Bank restructuring gained prominence in the recent past in view of the occurrence of banking crises in developing countries in the 1980s as well as in the 1990s emanating from multiple factors, viz., higher volatility in macroeconomic variables in these countries, tendency of banks to lend liberally during the upswings of business cycles with excessive concentration of credit in real estate and equity markets, sharp increase in the ratio of broad money to GNP due to deregulation and financial innovation without a commensurate increase in bank capital, booming output and rapidly rising collateral values which gave banks a false sense of security and allowed firms to become highly leveraged, inadequate preparation for financial liberalisation particularly in respect of banking supervision, large scale government involvement in the banking sector and loose controls on connected lending, accounting conventions which are not rigorous enough to prevent banks and their borrowers from concealing the true size of the non-performing loan portfolio and bad loans made to look good many a time by additional lending to troubled borrowers (evergreening), etc. Moreover, major international banks in the industrial world were ready to extend loans to poorly rated banks in emerging markets to fund an increasing proportion of their domestic assets by foreign borrowing, where the exchange rate risk in such overseas borrowing was often ignored. Much of the borrowing was short-term and required frequent rollover, leaving banks vulnerable to swings in confidence of overseas lenders.

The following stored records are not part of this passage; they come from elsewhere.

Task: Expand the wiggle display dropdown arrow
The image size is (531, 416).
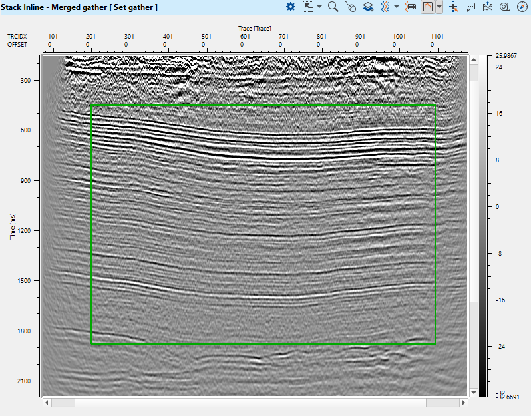Action: [397, 7]
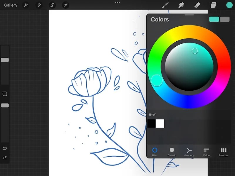Select the Paint brush tool
Screen dimensions: 235x176
[x=165, y=5]

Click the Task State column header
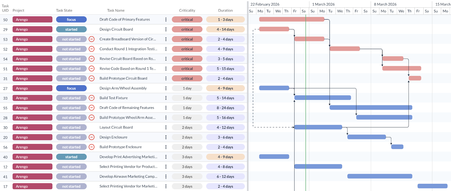[64, 10]
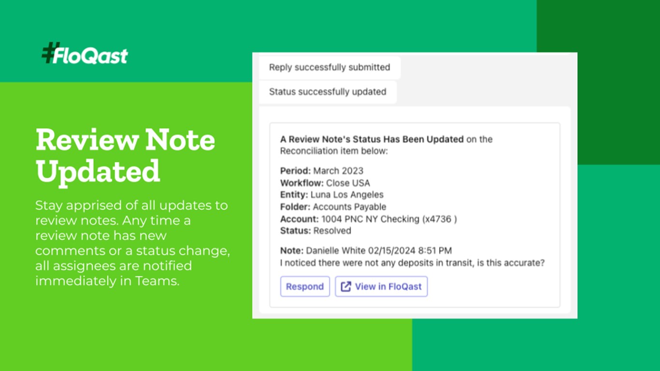Click the FloQast hashtag logo icon
This screenshot has height=371, width=660.
[x=50, y=53]
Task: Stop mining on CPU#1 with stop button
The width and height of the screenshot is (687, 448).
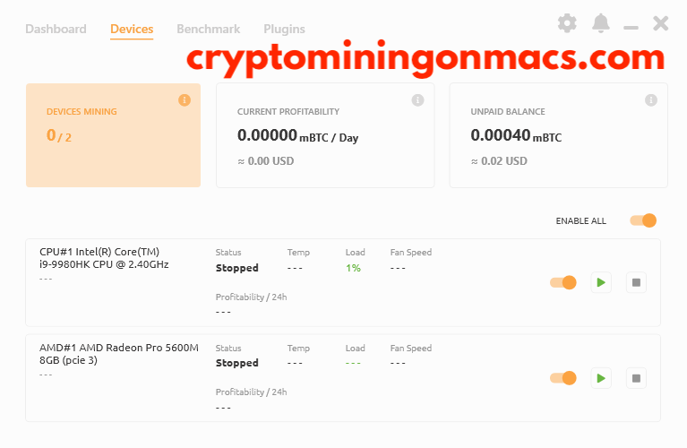Action: click(636, 283)
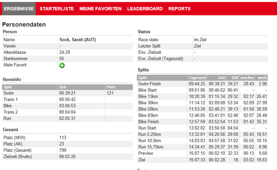Click the min/km column header in Splits
This screenshot has width=277, height=170.
(247, 78)
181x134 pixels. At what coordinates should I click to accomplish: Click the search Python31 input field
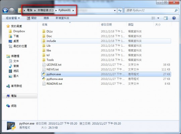(x=150, y=10)
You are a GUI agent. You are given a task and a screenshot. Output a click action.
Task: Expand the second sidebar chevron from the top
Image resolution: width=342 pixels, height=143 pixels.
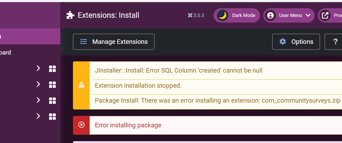38,85
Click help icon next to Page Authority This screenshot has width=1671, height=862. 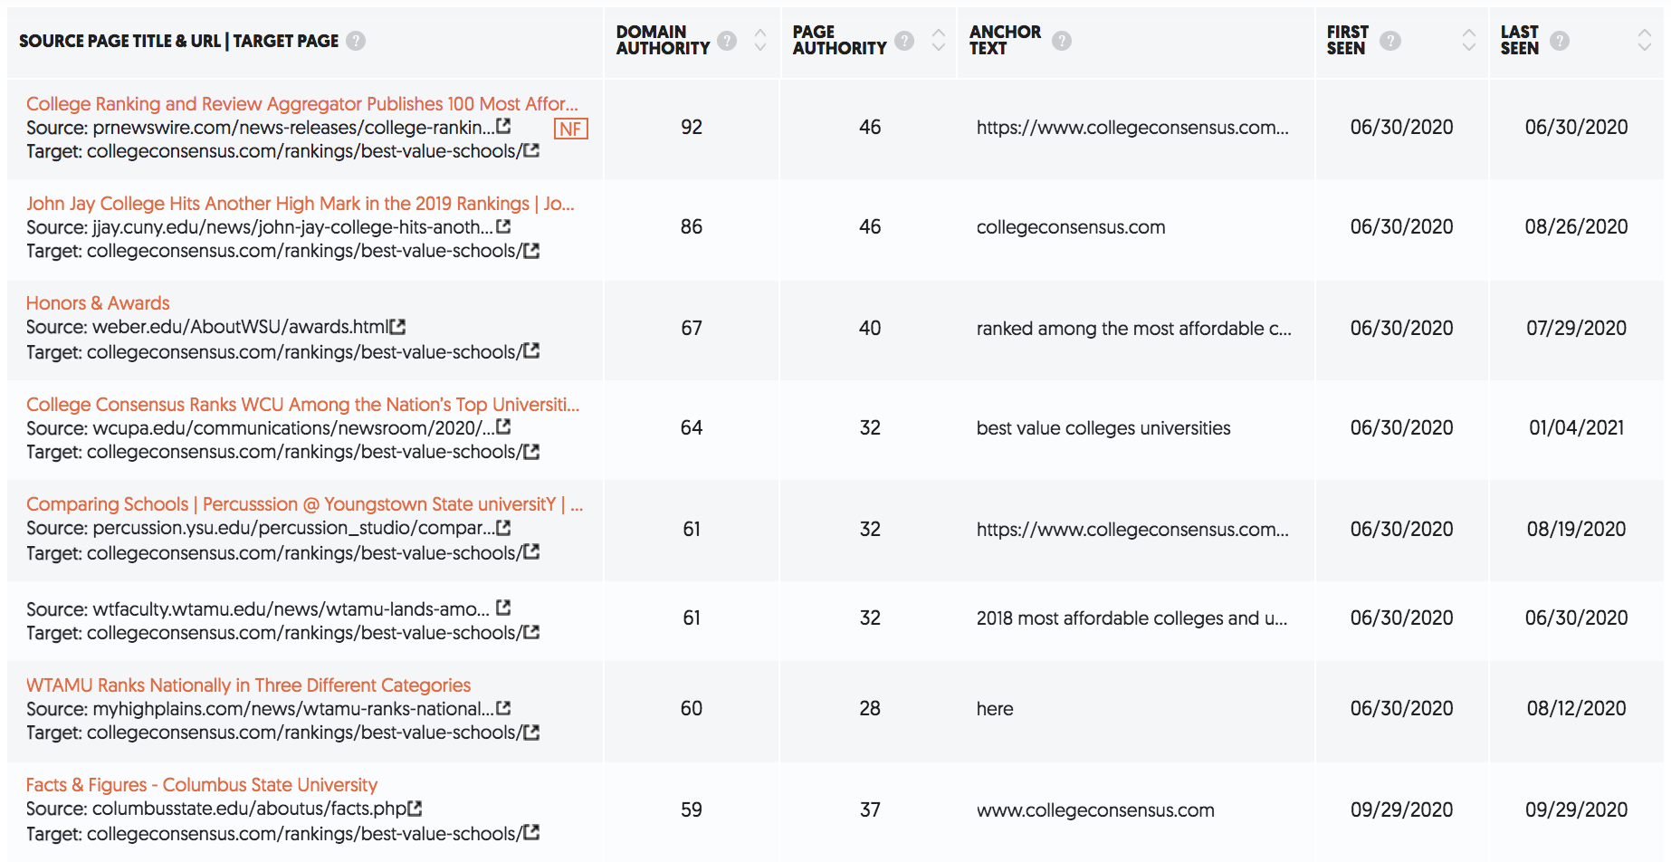[x=904, y=41]
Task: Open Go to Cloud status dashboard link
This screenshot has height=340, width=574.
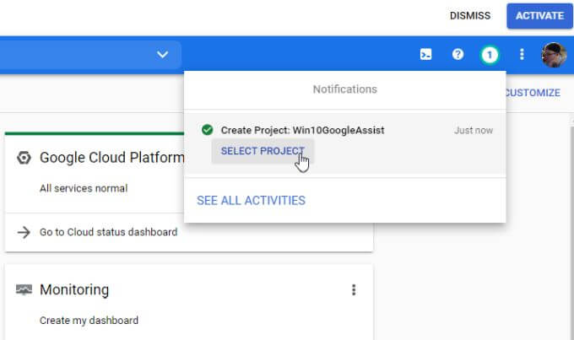Action: tap(108, 232)
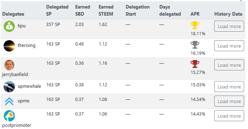248x129 pixels.
Task: Click jerrybanfield's profile photo
Action: click(9, 65)
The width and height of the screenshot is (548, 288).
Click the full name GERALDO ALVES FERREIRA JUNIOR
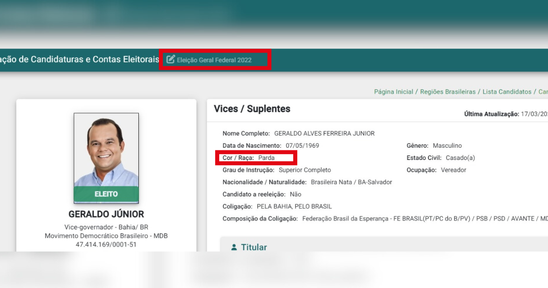(324, 133)
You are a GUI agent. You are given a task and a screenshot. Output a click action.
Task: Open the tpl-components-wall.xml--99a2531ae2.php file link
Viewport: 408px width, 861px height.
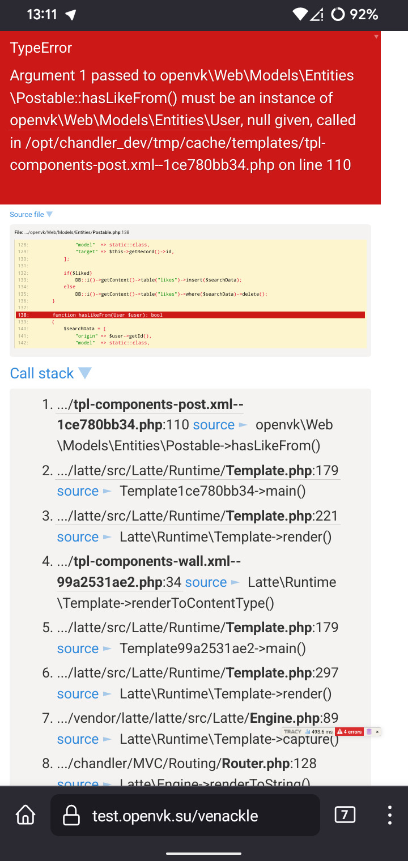tap(148, 572)
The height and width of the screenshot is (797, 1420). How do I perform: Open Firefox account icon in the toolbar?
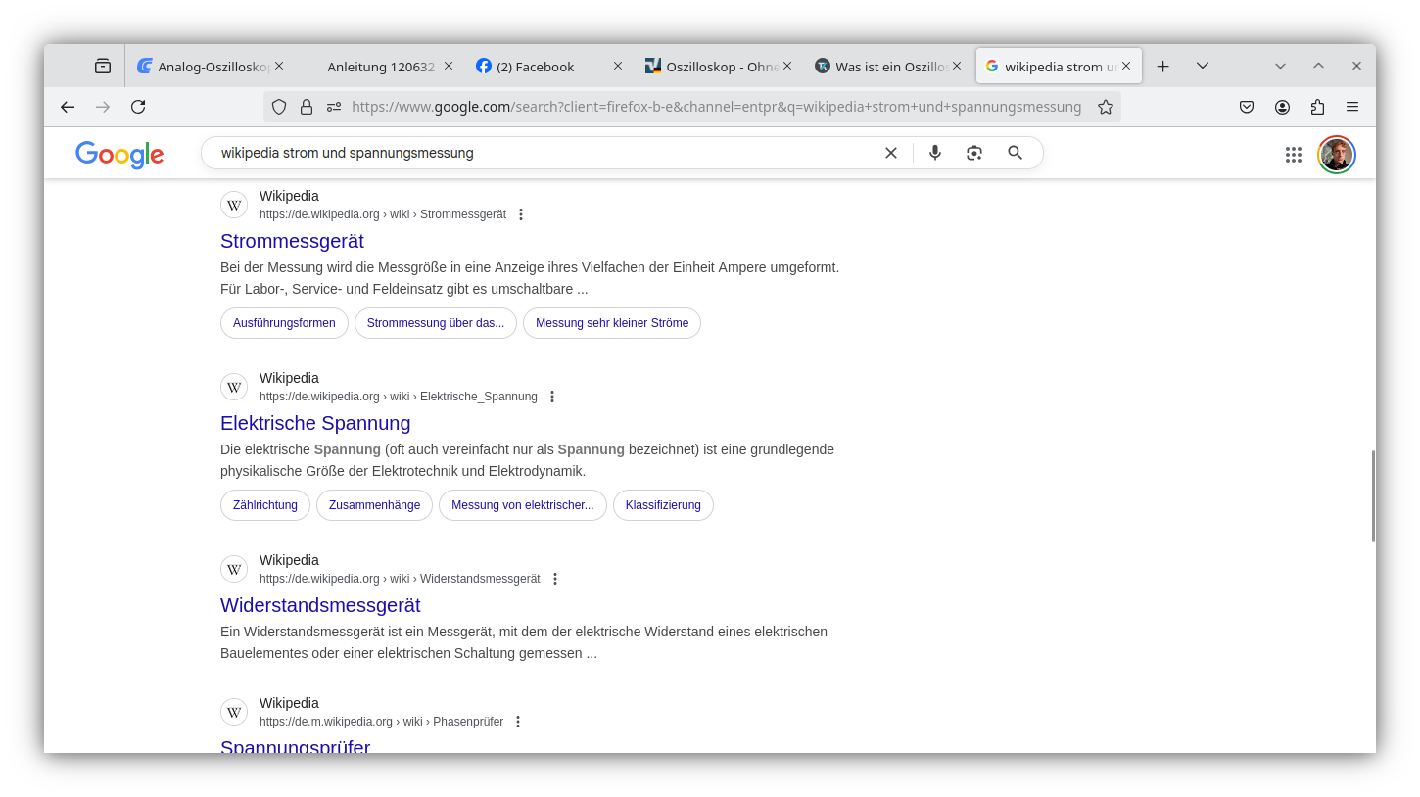(x=1282, y=107)
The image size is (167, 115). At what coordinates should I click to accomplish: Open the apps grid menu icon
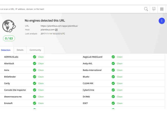(x=162, y=9)
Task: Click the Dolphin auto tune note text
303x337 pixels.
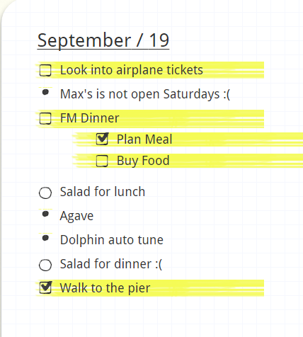Action: tap(112, 240)
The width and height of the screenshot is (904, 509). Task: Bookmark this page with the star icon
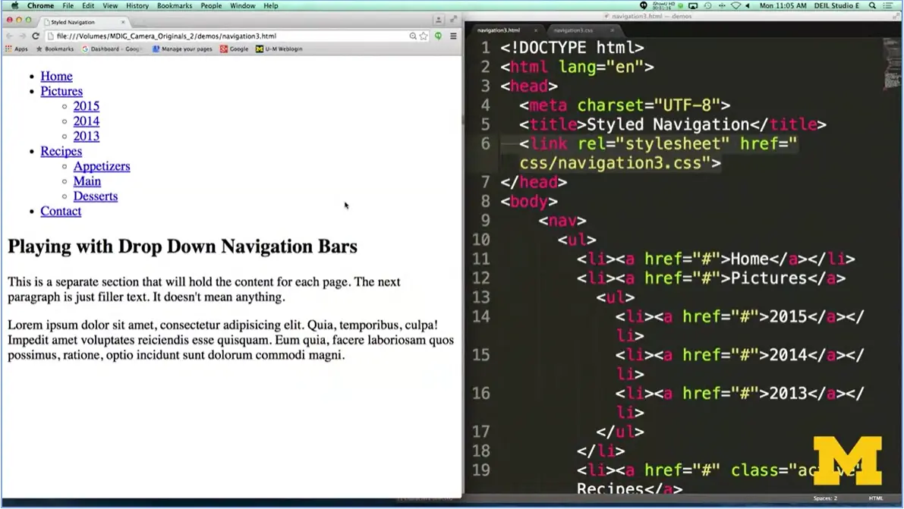424,36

Cross-country experience reveals that several strategies were adopted to restructure the banking systems. Bank restructuring process adopted in many countries seek to achieve some important goals: preventing bank runs, avoiding a credit crunch, improving the efficiency of the financial intermediation process and attracting new equity into the banking industry. Andrew Sheng (1996) lists the conditions of successful bank restructuring as clear links with enterprise restructuring, stable macroeconomic environment, strong political will, effective restructuring agency, transparent accounting standards, legal framework, financial discipline, incentives favouring private sector growth and competition, availability of professional bankers and effective bank supervision and enforcement. The early step in any bank restructuring programme is to measure correctly how far loans are impaired. Supervisors generally require banks to distinguish three types of Non-performing Loans (NPLs): substandard, doubtful and loss. In line with the practice adopted in G-10 countries and recommendations of the Basle Committee on Banking Supervision, there is a growing tendency to define loans more than three months overdue as substandard.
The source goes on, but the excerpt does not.